The Films of Kenneth Anger (1947 – 1980)
Directed by: Kenneth Anger
Premise: Two-volume collection of short films by underground filmmaker Kenneth Anger. The two volumes include: Fireworks, Puce Moment, two versions of Rabbit’s Moon, Eaux d’artiface, Inauguration of the Pleasure Dome, Scorpio Rising, Kustom Kar Komandos, Invocation of My Demon Brother, and Lucifer Rising.
What Works: Kenneth Anger’s films are a representation of film from a unique period in American cinema, before film schools and in a time where there was no independent film scene like there is today. Anger’s filmography shows a man who used the cinema to break many barriers and his pictures deal with sexuality and desire, alternate religious icons, and the emergence of a revolutionary movement within the culture. His films often deal with the process of creation and rebirth whether that is through customized automobiles or the birth of Lucifer, and viewing his films together reveals a filmmaker who anticipated the styles of New Hollywood filmmakers like Martin Scorsese and Francis Ford Coppola, and an artist who was conscious of how cinema could be used simultaneously as an art form and as a political tool. At the same time there is a lot of horror in Anger’s films, much of it linked to sexuality, and his work is not the idealized version of the counter culture that nostalgia has made it, but the definite article, and like the essays of Joan Didion, his films allow both a look into the counter culture and throw some of its ideals back in its face. Anger’s crowning works include Inauguration of the Pleasure Dome, Scorpio Rising, and Lucifer Rising, which use high concept images and combine them with unique sound and musical choices to produce very powerful films that defy mainstream expectations about how film ought to work or be presented. Anger’s work can be seen as highly influential on filmmakers such as Martin Scorsese, Francis Ford Coppola, Wes Craven, and David Lynch and the films are fascinating to view in retrospect of these distinguished directors.
What Doesn’t: Anger’s films are all extremely experimental, some made on the cheap without the polish of contemporary films, and many are a product of the counter cultural movement of the 1960s. This amounts to films that are full of esoteric, erotic, and psychedelic imagery, some of it very dense and much of it will go over the heads of mainstream audience members. Film students, fans of experimental cinema, and those who enjoy underground culture stand to take a lot from these films but everyone should be aware that they are not walking into a Steven Spielberg picture.

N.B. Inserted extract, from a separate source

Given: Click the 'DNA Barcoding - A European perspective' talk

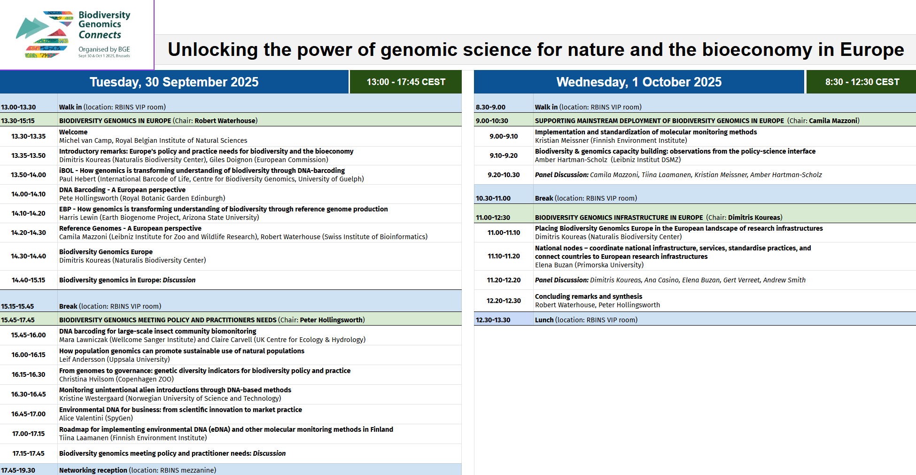Looking at the screenshot, I should (122, 190).
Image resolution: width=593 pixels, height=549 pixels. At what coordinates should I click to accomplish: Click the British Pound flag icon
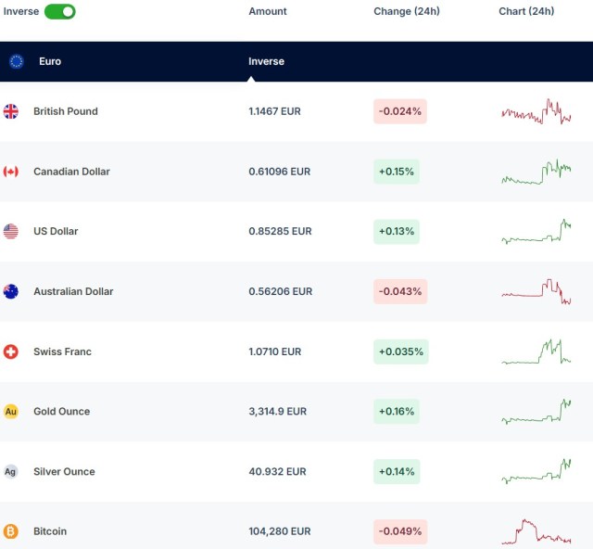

DVD extras: Each volume has audio commentaries by Kenneth Anger, a booklet with pictures and essays by Martin Scorsese, Gus Van Sant, David Lynch, and others, and pieces of Anger’s uncompleted film The Man We Want to Hang. For this release, the UCLA Film and Television Archive has done a very impressive job restoring the sound and picture.
Bottom Line: The films of Kenneth Anger are complex pieces of cinematic art that are worth looking at both for their own artistry and their influence on contemporary filmmakers. His work is not for everyone, but for those who can appreciate it, Anger’s films are a worthwhile trip through subversive cinema.